=== Zitierte Textstelle ===
__________
Wird GNDint bei den EL30x1/EL30x2 bzw. EL31x1/EL31x2 nicht extern beschaltet, kann sich das Potenzial auf GNDint nach Erfordernis einstellen, es "floatet". Allerdings ist dann mit reduzierter Messgenauigkeit zu rechnen.
Beispiel 1b
Entsprechendes gilt auch, wenn der frei schwebende Punkt GNDint auf ein anderes Potential gezogen wird.
Beispiel 2a
Die gleiche EL3012 wird nun wieder mit den beiden 20 mA-Sensoren beschaltet, diesmal aber einmal in Low-Side-Messung an 5 V, einmal in High-Side-Messung an 12 V. Damit ergibt sich ein erheblicher Potenzialunterschied UCM > 10 V beider Kanäle. Wenn UCM,max = 10 V wäre, wäre dies nicht zulässig (jeweilige Gerätespezifikation beachten!)
Zur Abhilfe könnte GNDint in diesem Fall extern mit einem Hilfs-Potenzial von 6 V gegenüber "0 V" verbunden werden. Damit stellt sich A/GNDint ca. mittig zwischen 0,3 V bzw. 11,6 V ein.
Beispiel 2b
Bei den EL3xx4 ist GNDint intern mit dem negativen Powerkontakt verbunden. Deshalb gilt hier die Freiheit der Potenzialwahl nicht.
Es stellt sich ein CMP = 23,6 V und damit >> 10 V ein.
__________
=== Vorgegebenes Material ===
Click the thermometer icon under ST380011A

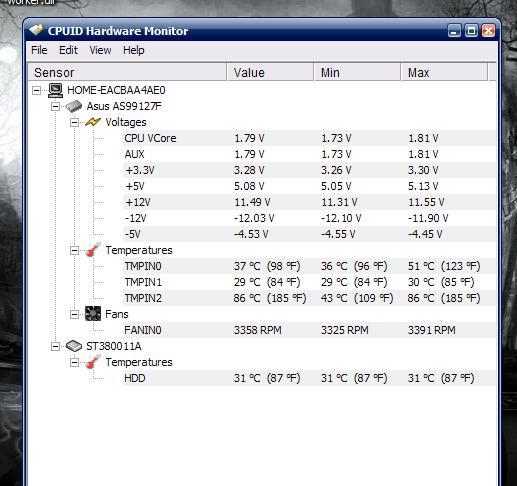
__________
=== Gestellte Aufgabe 1 ===
Womit muss man laut der Textstelle zu GNDint rechnen, wenn GNDint bei den EL30x1/EL30x2 bzw. EL31x1/EL31x2 nicht extern beschaltet wird?
=== Gestellte Aufgabe 2 ===
Schreibe die Textstelle zu GNDint im Anschluss an ihren letzten Satz weiter.
Für die Bearbeitung ist das Material ohne Bedeutung.

=== Antwort zur Übung 1 ===
Mit einer reduzierten Messgenauigkeit.

=== Antwort zur Übung 2 ===
Zusammenfassung
Daraus ergeben sich einige konkrete Vorgaben für die externe Beschaltung von differentiellen Stromeingängen mit 20 mA-Sensoren:
- Es wird empfohlen, wenn möglich GNDint mit einem niederimpedanten, störungsfreien Potenzial zu verbinden, da die Messgenauigkeit damit erheblich verbessert wird.
Die Hinweise zum Potenzialbezug UCM sind zu beachten! - Der Potenzialbezug CMP < UCM,max muss eingehalten werden, und zwar sowohl zwischen CMP ↔ GNDint als auch CMPch(x) ↔ CMPch(y).
Kann dies nicht gewährleistet werden, sind 1-kanalige Varianten oder mehrkanalie mit galvanischer Trennung einzusetzen. - Falls die Sensorleitung mit einer Schirmung versehen ist, ist diese nicht mit der GNDint-Klemmstelle zu verbinden, sondern auf einer dafür vorgesehenen niederimpedanten Schirmstelle aufzulegen.